Part I: Staying Afloat in a Time of Crisis
Part III: Projecting the Future
Immediate Pricing Actions to Remedy Negative Supply Chain Impact
In Part I of this blog series, we discussed the historical events that created and are sustaining supply chain disruption: the global economy and geopolitical events that continue to fuel the mess and the short- and long-term plays to protect your company’s revenue and profit streams.
In this next segment, we recommend immediate actions to ease the impact on your company’s overstressed employees, customers and bottom line.
Spoiler alert! The list of actions to take NOW:
Use whatever data you have available Increase prices Review all short- and long-term contracts Shorten quote dates Rationalize product to be sold Don’t procrastinate
How do I begin?
Use whatever data you have available:
Identify customers who deliver significant revenue and profit to your business.

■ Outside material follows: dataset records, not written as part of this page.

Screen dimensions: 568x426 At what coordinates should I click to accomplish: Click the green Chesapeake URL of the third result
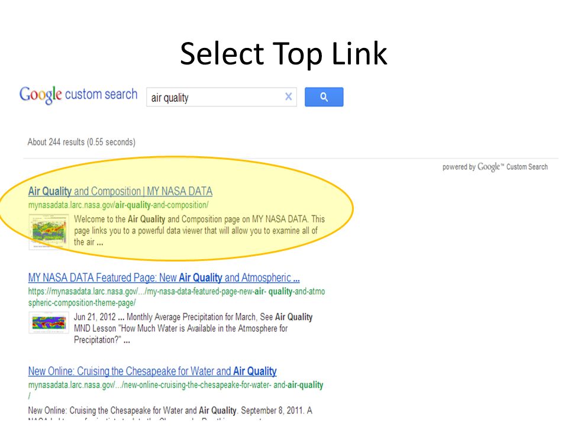(x=176, y=390)
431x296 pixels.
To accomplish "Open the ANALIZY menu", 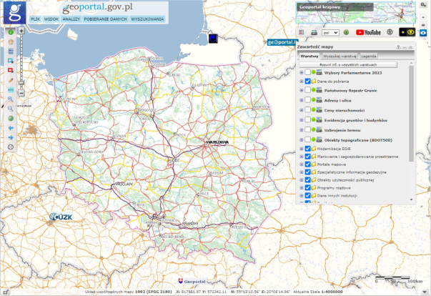I will 71,19.
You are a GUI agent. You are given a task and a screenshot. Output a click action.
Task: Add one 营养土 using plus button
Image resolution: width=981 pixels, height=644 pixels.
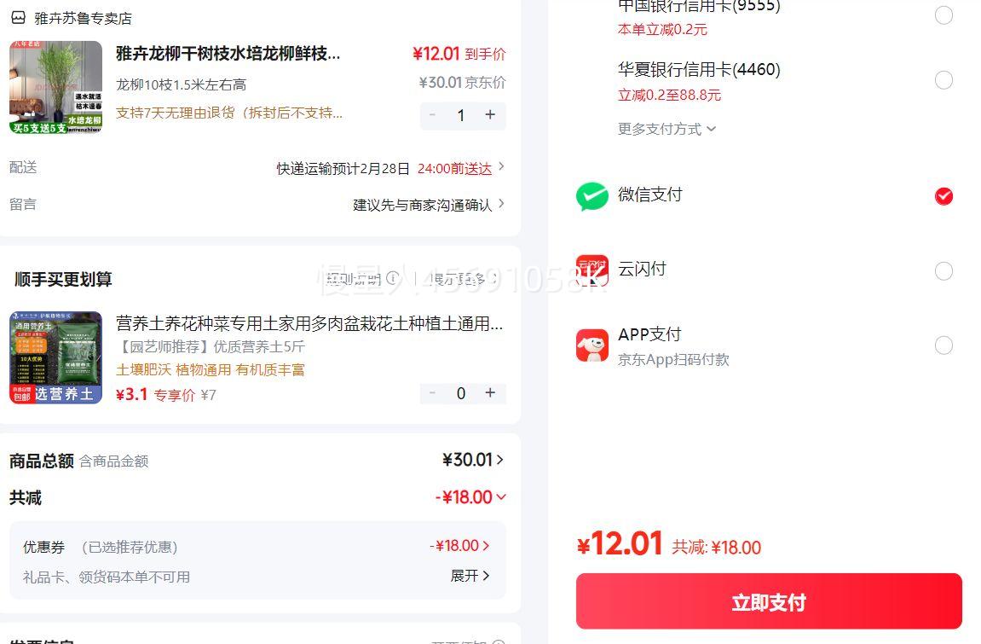pos(490,393)
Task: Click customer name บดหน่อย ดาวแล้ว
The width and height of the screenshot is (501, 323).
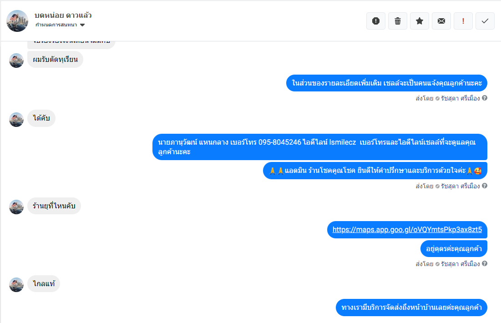Action: coord(63,15)
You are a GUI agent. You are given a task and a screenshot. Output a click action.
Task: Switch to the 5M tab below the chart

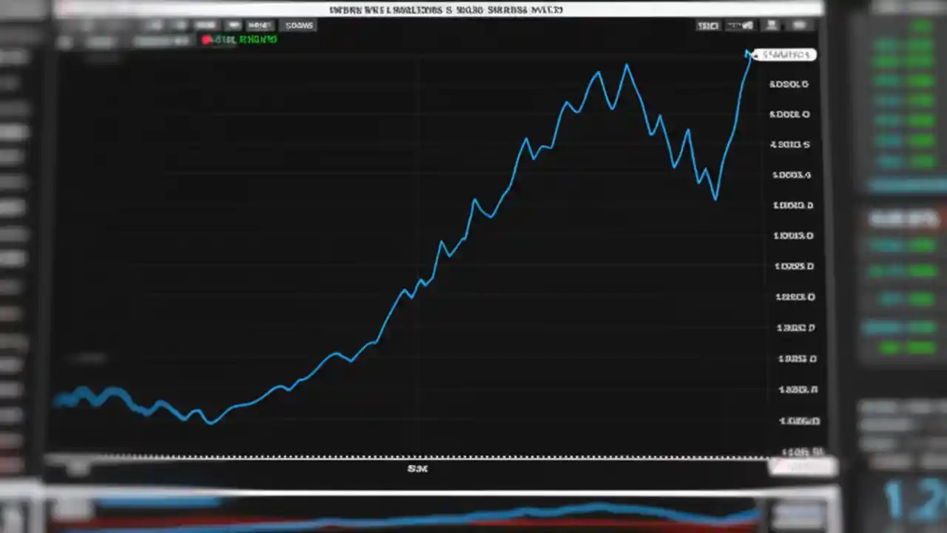click(417, 468)
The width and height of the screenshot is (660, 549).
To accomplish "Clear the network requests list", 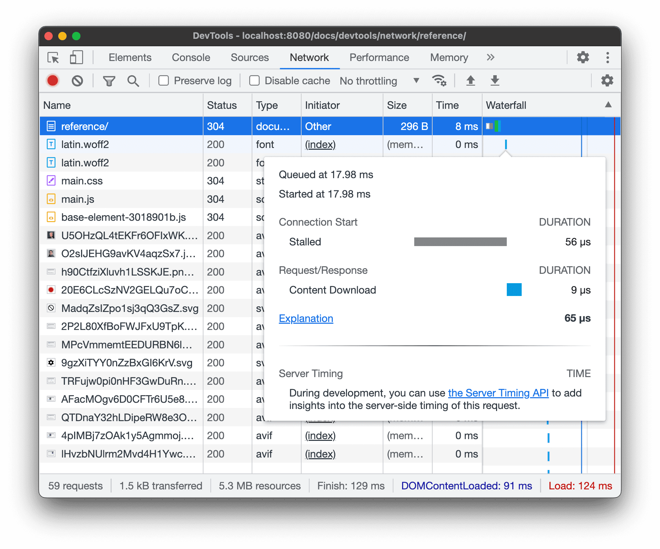I will coord(77,80).
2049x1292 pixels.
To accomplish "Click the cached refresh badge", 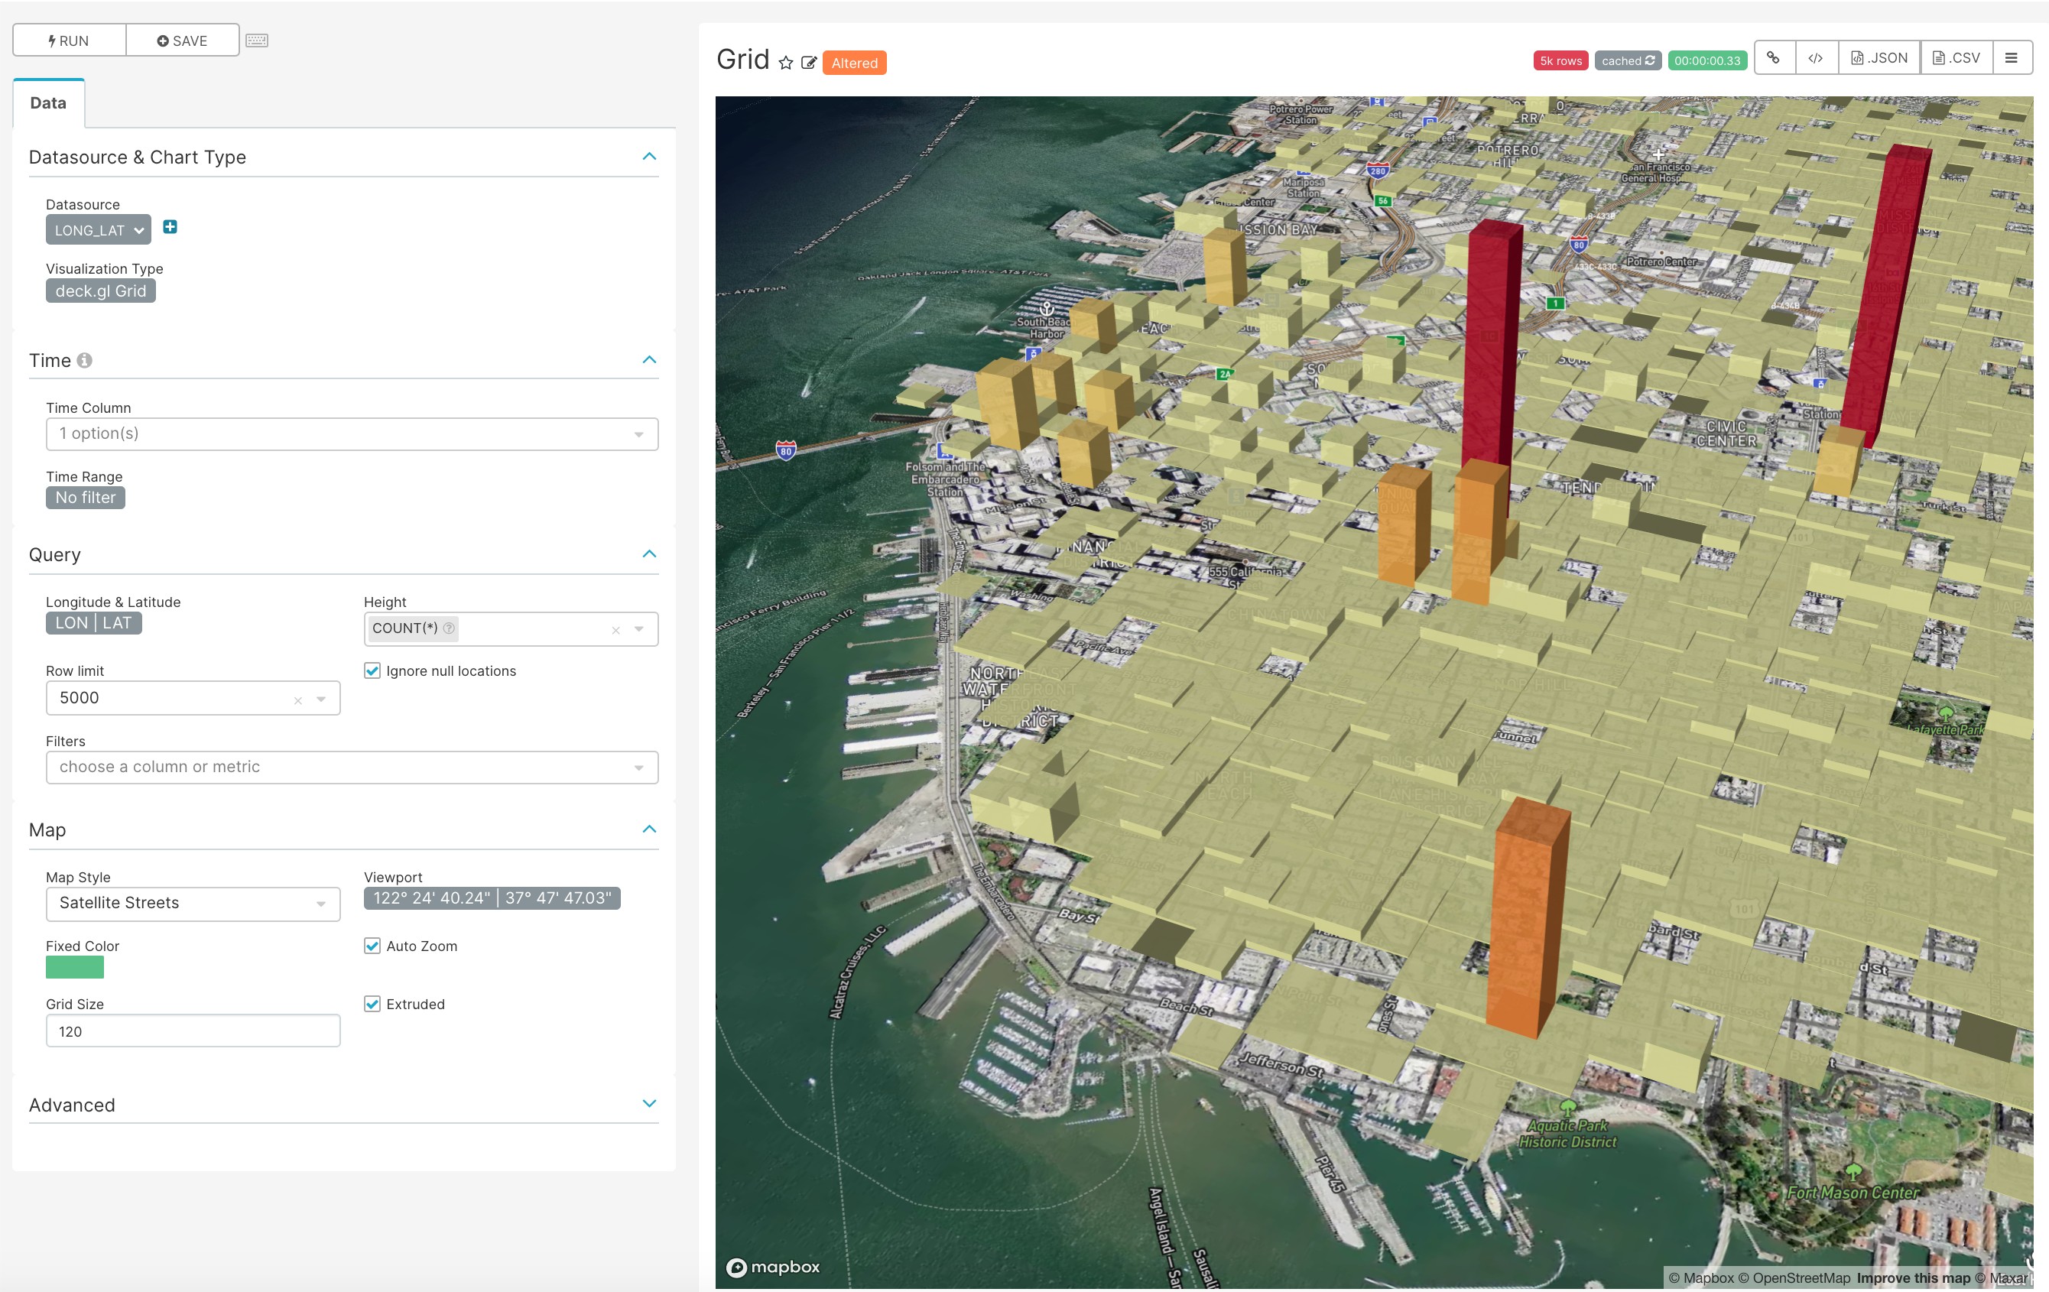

Are there old sweetheart deals lurking among these top contributors or “one time only” prices that have become entrenched prices in your system? If so, now is the time to change. These deeply discounted “special” prices must be adjusted up to market value immediately. Remember that selling a lot at a little profit still equals a little profit.
Assess your products. Is anything being sold at a loss or dangerously close? Again, once identified, immediately change the price to a market competitive rate. Consider this as a game of horseshoes, where getting close to the pin counts. In other words, look for data intent rather than 100% precision as time will not favor total exactness and rocketing up prices too quickly will lead to customer defection.
Increase prices
It may sound trite to say this, but 50% of my clients raise prices too late and their “stick rate” or percentage of actual price capture is only 65%. This means that for every $1 dollar of increase they are capturing only 65 cents. That 45-cent delta adds up in hurry in an environment where raw material cost increases are arriving on a weekly basis.
Review all short- and long-term contracts
Too time consuming you say? Like boiling the ocean? Ok, subdivide and conquer. Start with the top 10 contracts. Don’t let onerous amounts of data turn into paralysis and margin loss. Almost all contracts contain an “out clause” for catastrophic market conditions. A global pandemic and global supply chain disruption certainly qualify. No held pricing, no extended terms, no grace periods, no way! Now is the time to “release” these agreements and move into market standard pricing. If 45% of your volume is tied up in contracts with preferential discounts like these, money is bleeding out faster than you can possibly stop it.
Shorten quote dates
Keep them valid for one week. While this is administratively taxing, it serves as an immediate protection against selling at subpar margins due to raw material cost increases. It builds in an immediate hedge. For many of us, by the time the “actual” cost is integrated into a system of record it is no longer valid with costs changing every few days or in some cases hours.
Rationalize product to be sold
If product is difficult to procure, why sell it to your best customer at the lowest price? Sell a portion to them, but allocate volume to other customers who are paying higher, more competitive prices.
Don’t procrastinate
Albert Einstein said the definition of insanity was continuing to do the same thing over and over and expecting a different result. Continued inaction will net the same continuous negative impact to your bottom line. Make choices and execute.
Bottom line (yes, pun intended), if you choose to implement only one of the above suggestions your company will weather these difficult and unprecedented market conditions more effectively and will exit in a more stable condition. The reality is that none of the above suggestions are easy or without challenges. However, a lack of immediate and significant response may leave many companies in a non-recoverable position.